** Data supplied **
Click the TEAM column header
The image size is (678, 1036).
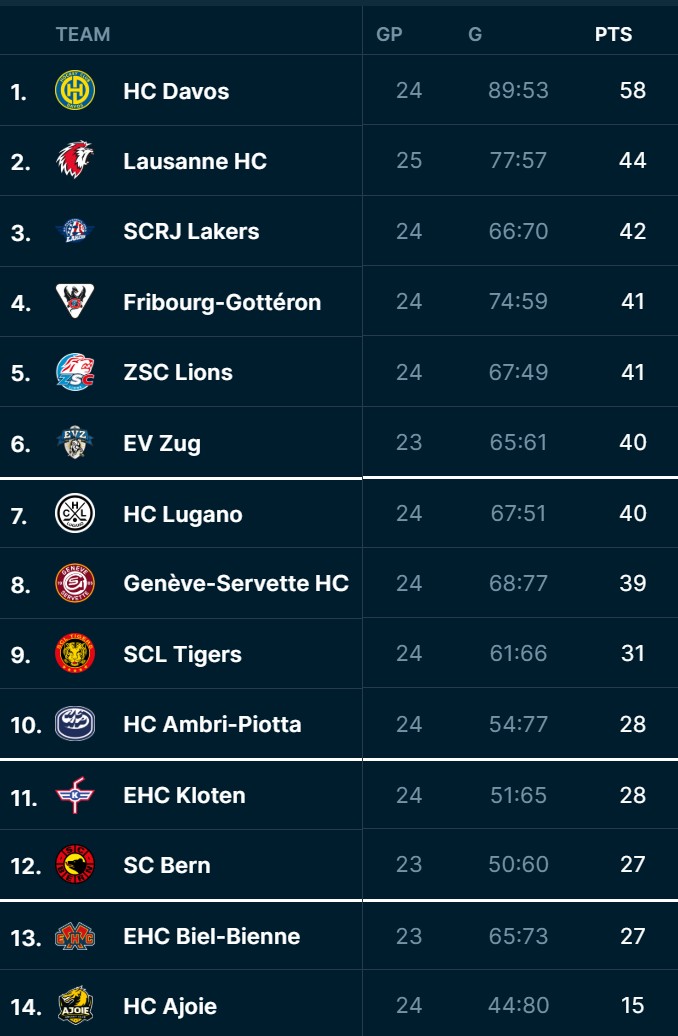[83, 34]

==

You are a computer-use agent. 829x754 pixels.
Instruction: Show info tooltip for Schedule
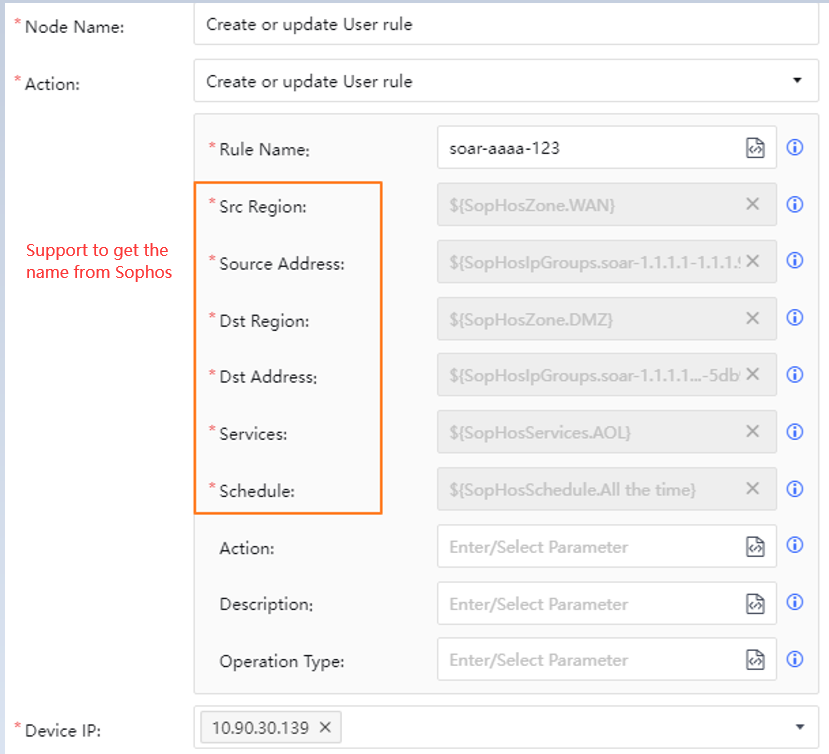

* * *

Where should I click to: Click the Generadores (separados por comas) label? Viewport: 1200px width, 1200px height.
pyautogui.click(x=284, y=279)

** Task directions **
Turn the listing, starting with the line that contains "Where should I" and going on through the line that contains "pyautogui.click(x=284, y=279)", into a Markdown table with the columns Number and Listing line, skipping any blank lines.

** Answer to the task **
| Number | Listing line |
|---|---|
| 1 | Where should I click to: Click the Generadores (separados por comas) label? Viewport: 1200px width, 1200px height. |
| 2 | pyautogui.click(x=284, y=279) |